トマトを加えた例。左:オイル漬けのサバ缶。右:サケの水煮缶

 魚缶は肉缶よりもレトルト臭が少ないけど、もともと魚が持っている匂い(魚臭さ)は、缶詰になっても残っている。この匂いを解消するためには、トマトが有効であります。トマトに含まれる匂い成分のヘキサナール(若草っぽい匂い)が、魚臭さをマスキングしてくれるのだ。

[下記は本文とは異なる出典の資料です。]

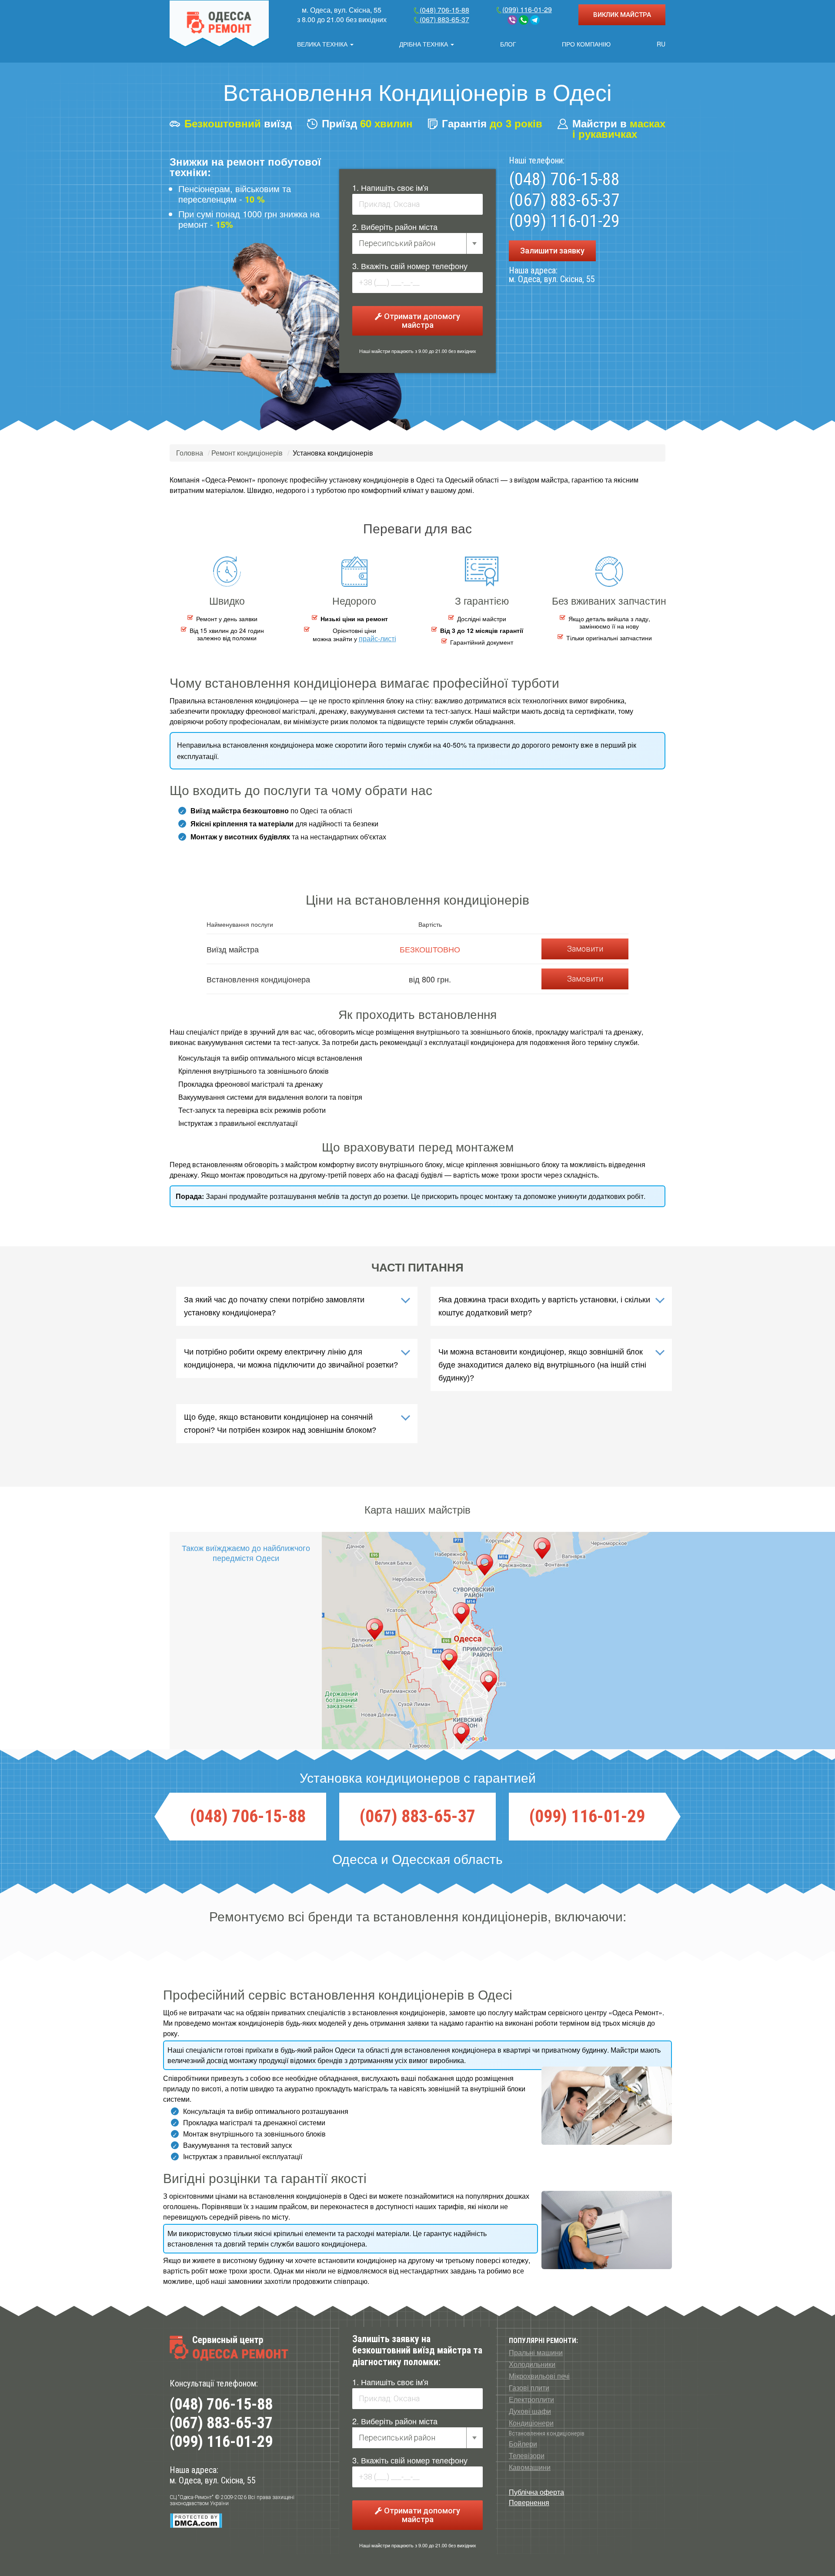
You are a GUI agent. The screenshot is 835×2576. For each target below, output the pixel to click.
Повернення (529, 2502)
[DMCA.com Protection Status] (196, 2520)
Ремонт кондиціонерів (247, 453)
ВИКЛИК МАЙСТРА (622, 15)
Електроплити (531, 2399)
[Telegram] (535, 20)
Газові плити (529, 2387)
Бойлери (523, 2444)
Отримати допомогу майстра (421, 320)
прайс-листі (377, 638)
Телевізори (526, 2455)
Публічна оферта (536, 2492)
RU (661, 44)
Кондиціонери (531, 2423)
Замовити (585, 948)
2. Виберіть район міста (395, 226)
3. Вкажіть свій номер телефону (410, 265)
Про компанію (586, 44)
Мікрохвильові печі (539, 2376)
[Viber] (512, 20)
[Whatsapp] (523, 20)
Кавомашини (530, 2467)
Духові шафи (530, 2411)
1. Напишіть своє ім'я (390, 187)
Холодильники (532, 2364)
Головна (189, 453)
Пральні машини (536, 2352)
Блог (508, 44)
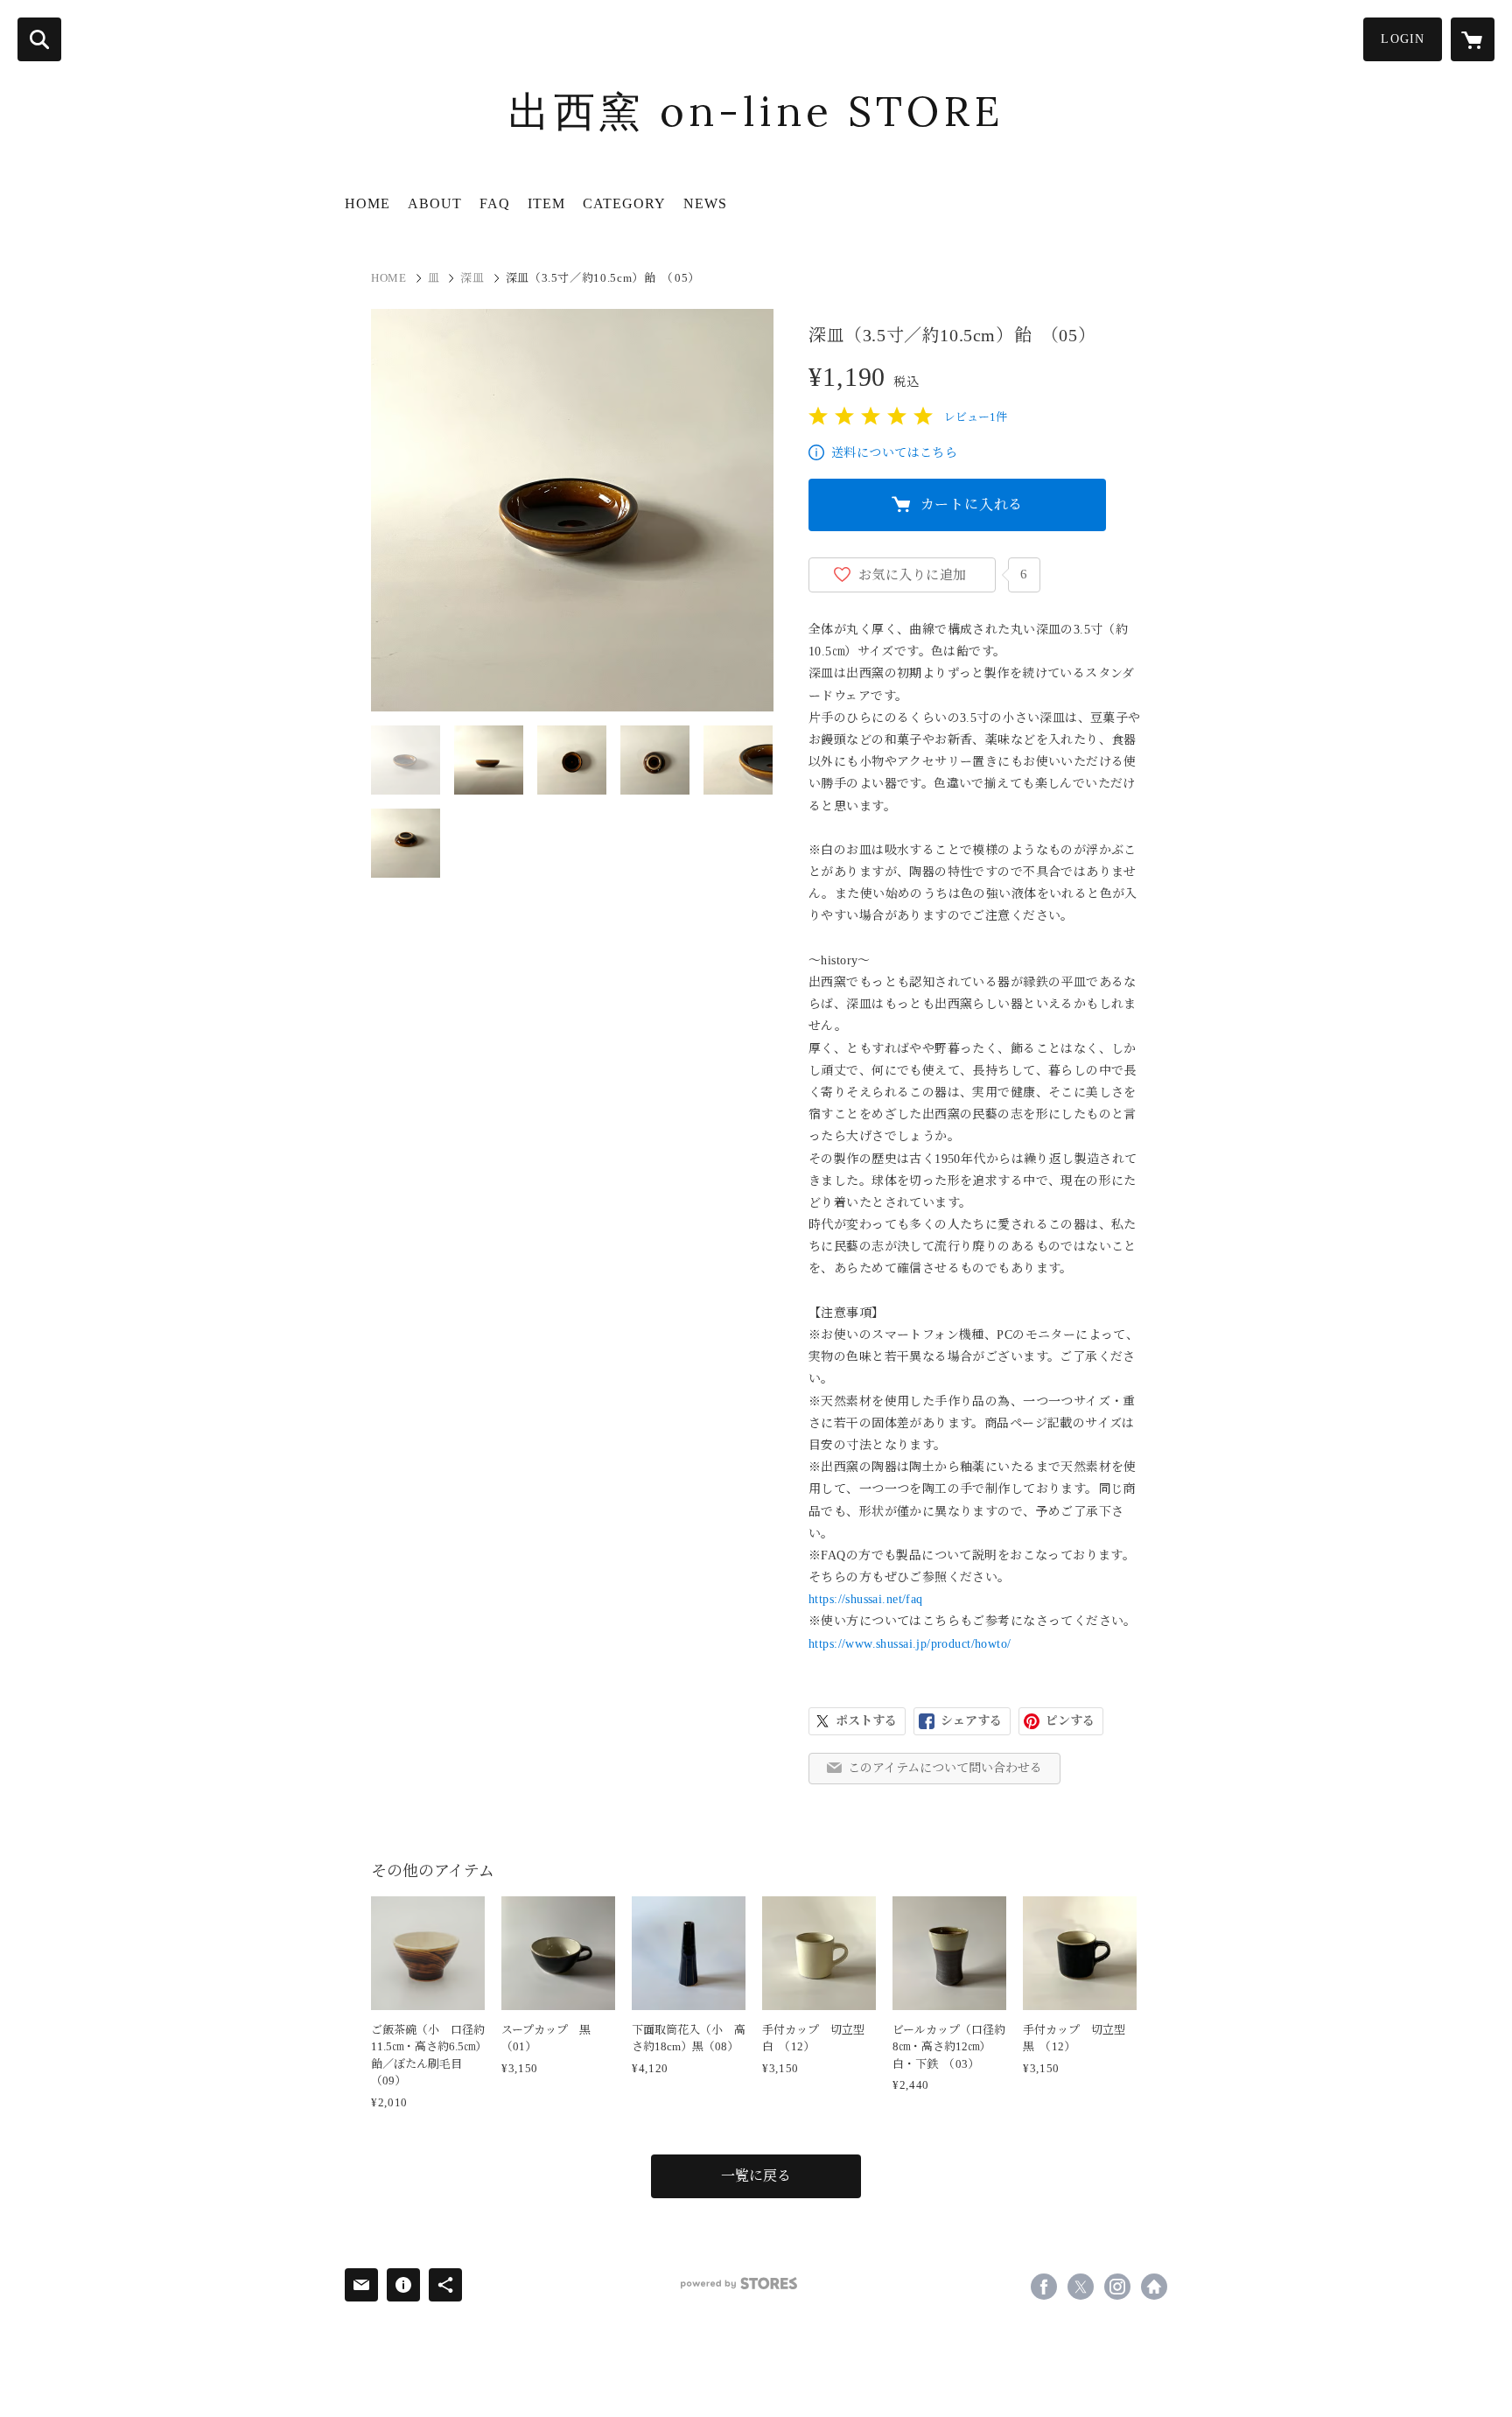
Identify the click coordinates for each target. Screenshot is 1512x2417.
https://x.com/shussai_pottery (1081, 2286)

 ヘキサナールは生のトマトに多く含まれているので、スライスしてサンドイッチにすると効果が分かりやすい。ただし注意が必要なのは、生のトマトは水煮の魚缶と相性が悪いということ。水煮は水と塩だけで調理しているから、魚の青臭い匂いがダイレクトに出やすく、ヘキサナールを組み合わせると逆に青臭さを強調するように思えるのだ。なので、生のトマトはオイルサーディンやアヒージョなど、油を使って匂いがマイルドになった魚缶と合わせるのが良い。

 一方、加熱したトマト(トマト缶含む)はヘキサナールが減少するので、水煮の魚缶と合わせてもケンカしない。例えば、サケの水煮をトマト缶と合わせて煮込むと、臭みも出ずにおいしく仕上がりますぞ。